Copy the lines of the listing between the line containing "Screen dimensions: 382x448 Task: Tap the Rate" and the line containing "coord(32,312)", inclusive, without the pictures.

[Rows of pointing data]
* * * *

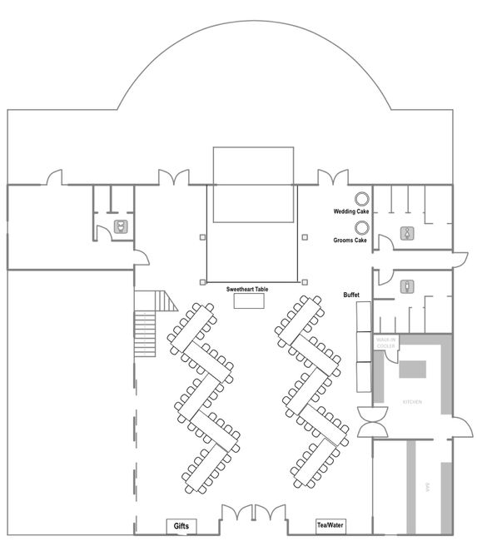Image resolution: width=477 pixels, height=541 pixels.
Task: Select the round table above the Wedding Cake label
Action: (362, 198)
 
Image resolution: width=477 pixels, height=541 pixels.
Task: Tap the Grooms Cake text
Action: (350, 241)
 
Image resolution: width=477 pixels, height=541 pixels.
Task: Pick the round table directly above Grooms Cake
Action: (362, 227)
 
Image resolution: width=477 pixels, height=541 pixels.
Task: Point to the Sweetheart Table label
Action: (247, 289)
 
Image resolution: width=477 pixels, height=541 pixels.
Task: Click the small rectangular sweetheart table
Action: (247, 302)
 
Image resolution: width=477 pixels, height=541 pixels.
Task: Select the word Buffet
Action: (351, 295)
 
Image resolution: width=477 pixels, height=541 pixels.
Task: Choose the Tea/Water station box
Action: (330, 526)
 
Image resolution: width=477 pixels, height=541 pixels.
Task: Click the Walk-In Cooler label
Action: (385, 343)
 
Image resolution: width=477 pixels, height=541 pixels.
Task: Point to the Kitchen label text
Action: (412, 402)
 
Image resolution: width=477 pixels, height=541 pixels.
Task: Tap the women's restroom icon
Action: (407, 233)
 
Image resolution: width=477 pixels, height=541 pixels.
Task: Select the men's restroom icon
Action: (407, 286)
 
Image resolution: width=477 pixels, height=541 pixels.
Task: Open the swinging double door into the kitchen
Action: (370, 421)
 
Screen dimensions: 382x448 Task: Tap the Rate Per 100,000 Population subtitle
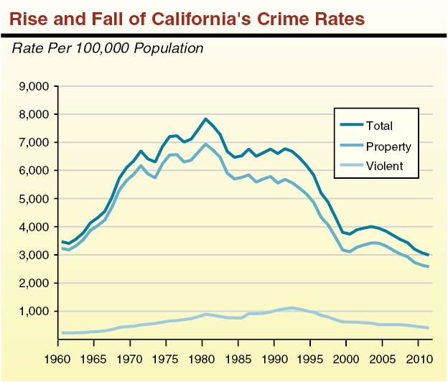coord(108,49)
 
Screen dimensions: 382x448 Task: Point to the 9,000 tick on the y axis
coord(32,86)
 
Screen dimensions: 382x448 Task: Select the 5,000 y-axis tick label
coord(32,199)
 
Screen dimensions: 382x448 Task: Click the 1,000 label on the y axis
coord(32,312)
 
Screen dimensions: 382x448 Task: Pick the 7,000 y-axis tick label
coord(32,142)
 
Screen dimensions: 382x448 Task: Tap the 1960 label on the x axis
coord(55,357)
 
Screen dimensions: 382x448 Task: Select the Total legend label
coord(379,126)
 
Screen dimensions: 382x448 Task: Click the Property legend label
coord(388,146)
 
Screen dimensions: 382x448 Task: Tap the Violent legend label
coord(385,167)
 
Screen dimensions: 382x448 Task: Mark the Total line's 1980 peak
coord(206,118)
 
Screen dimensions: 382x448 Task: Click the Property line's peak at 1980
coord(206,144)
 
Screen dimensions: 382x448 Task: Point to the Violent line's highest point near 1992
coord(291,308)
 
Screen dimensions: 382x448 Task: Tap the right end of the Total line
coord(429,255)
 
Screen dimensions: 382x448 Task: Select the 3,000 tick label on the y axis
coord(32,255)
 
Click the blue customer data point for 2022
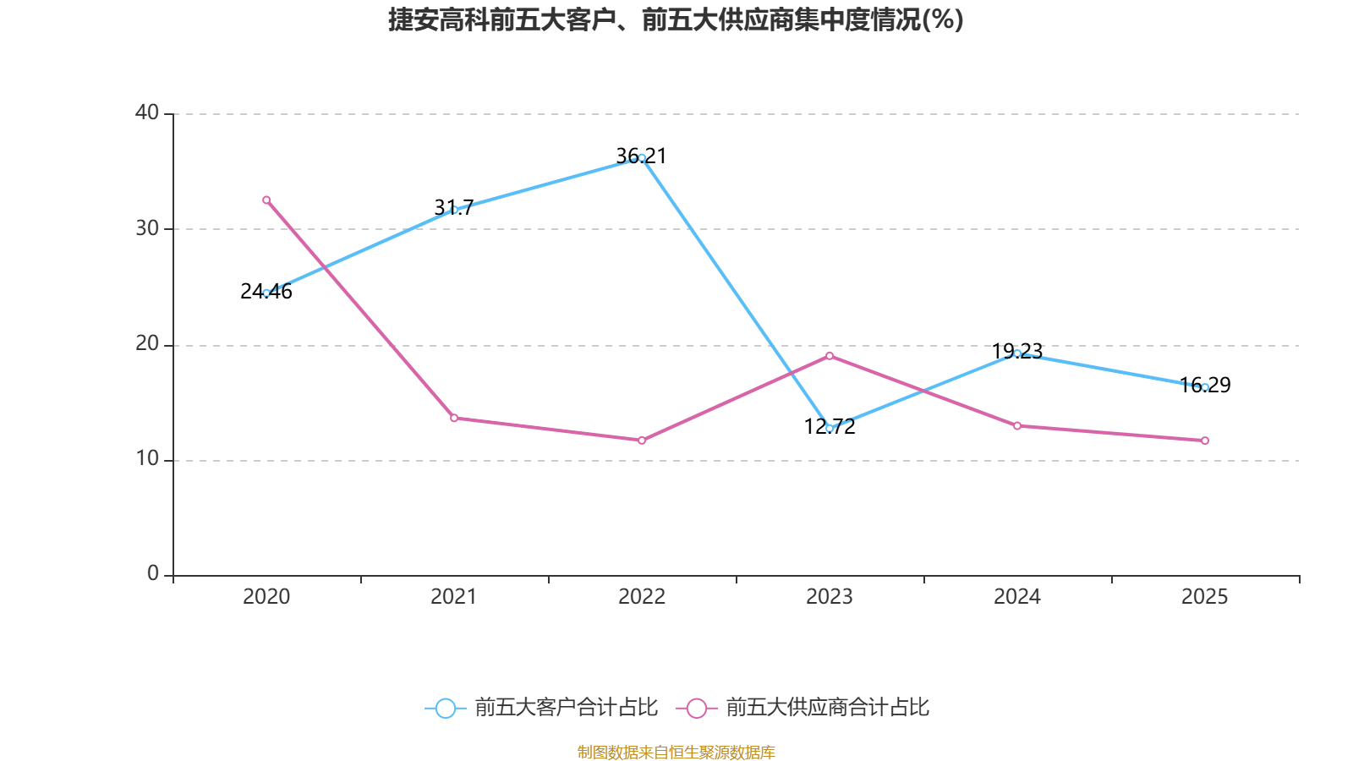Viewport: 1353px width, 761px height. click(642, 158)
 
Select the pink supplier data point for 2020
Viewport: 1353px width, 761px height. click(266, 200)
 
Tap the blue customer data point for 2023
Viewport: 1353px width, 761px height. click(830, 429)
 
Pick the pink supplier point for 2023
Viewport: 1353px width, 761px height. click(830, 356)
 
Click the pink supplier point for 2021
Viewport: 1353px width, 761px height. click(454, 418)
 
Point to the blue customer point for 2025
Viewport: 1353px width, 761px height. click(1205, 387)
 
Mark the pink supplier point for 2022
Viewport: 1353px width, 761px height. click(642, 441)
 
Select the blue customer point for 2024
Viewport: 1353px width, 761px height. click(1017, 353)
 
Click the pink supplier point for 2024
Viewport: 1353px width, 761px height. click(1017, 426)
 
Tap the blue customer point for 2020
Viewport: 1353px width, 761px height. click(266, 293)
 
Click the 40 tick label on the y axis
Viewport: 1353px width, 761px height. click(147, 112)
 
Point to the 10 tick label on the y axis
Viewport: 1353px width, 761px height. click(147, 459)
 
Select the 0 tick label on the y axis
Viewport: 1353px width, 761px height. click(153, 574)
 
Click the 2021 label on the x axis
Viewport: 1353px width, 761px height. click(454, 597)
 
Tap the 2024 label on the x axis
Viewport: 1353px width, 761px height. click(1017, 597)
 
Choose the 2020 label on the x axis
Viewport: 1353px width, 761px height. click(266, 597)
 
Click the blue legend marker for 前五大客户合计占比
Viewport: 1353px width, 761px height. click(445, 709)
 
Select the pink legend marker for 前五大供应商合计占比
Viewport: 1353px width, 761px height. click(697, 709)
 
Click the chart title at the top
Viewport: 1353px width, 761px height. click(676, 19)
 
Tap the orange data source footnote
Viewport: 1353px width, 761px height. click(676, 752)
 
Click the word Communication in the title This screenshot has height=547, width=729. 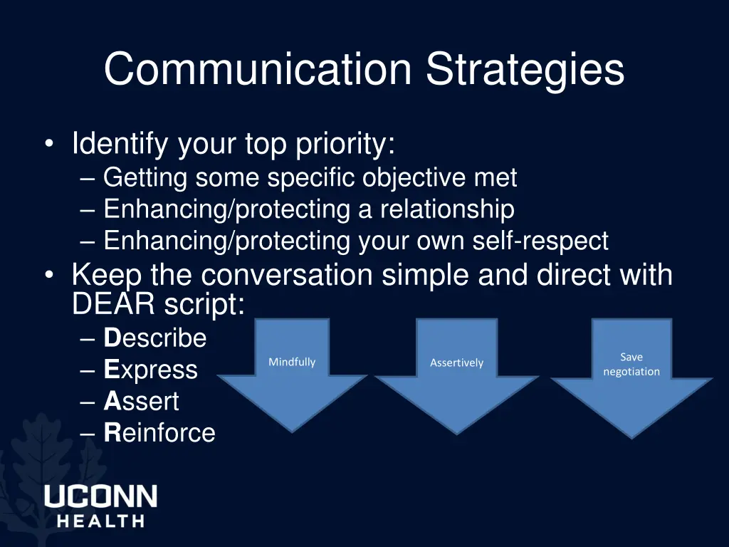(257, 70)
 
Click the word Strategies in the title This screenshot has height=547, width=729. (525, 70)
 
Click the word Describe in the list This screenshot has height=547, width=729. (155, 338)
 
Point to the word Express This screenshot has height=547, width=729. (150, 370)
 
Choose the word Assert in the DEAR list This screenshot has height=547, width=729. (142, 401)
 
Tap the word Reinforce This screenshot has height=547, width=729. (159, 432)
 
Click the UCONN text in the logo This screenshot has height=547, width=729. (100, 496)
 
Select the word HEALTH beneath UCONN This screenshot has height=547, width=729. (100, 521)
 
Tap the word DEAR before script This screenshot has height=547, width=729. (114, 305)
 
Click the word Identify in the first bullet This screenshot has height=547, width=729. (120, 145)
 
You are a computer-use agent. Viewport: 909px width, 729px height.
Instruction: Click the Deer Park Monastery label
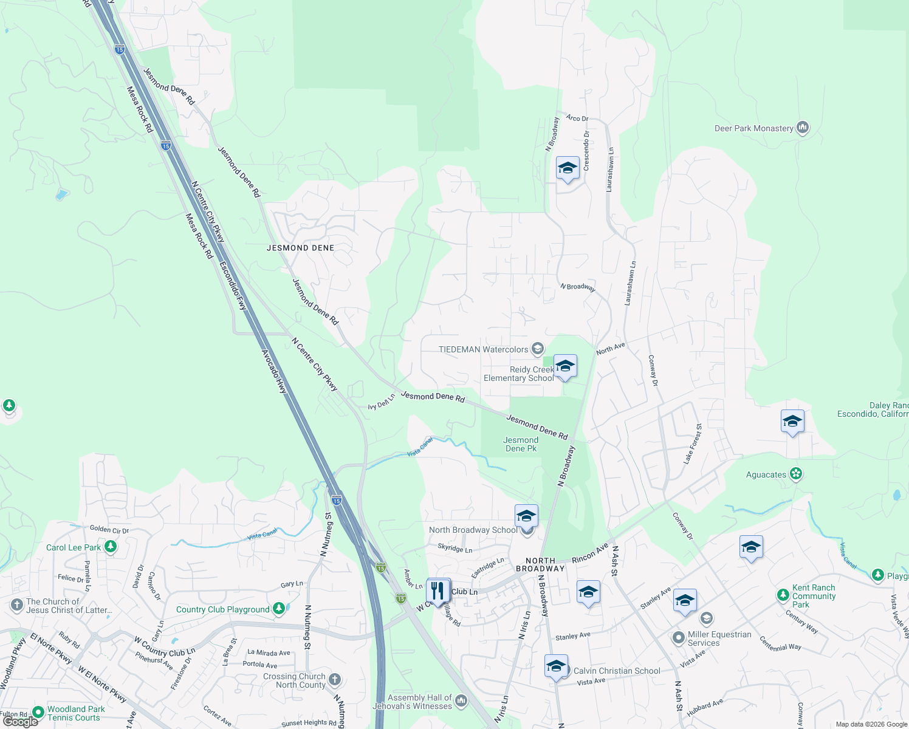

* * * *

* **Result of this exercise**:
Screen dimensions: 382x448 Task: Tap the Rate Per 100,000 Population subtitle
coord(108,49)
 
Screen dimensions: 382x448 Task: Point to the 9,000 tick on the y axis
coord(32,86)
 
Screen dimensions: 382x448 Task: Select the 5,000 y-axis tick label
coord(32,199)
 
Screen dimensions: 382x448 Task: Click the 1,000 label on the y axis
coord(32,312)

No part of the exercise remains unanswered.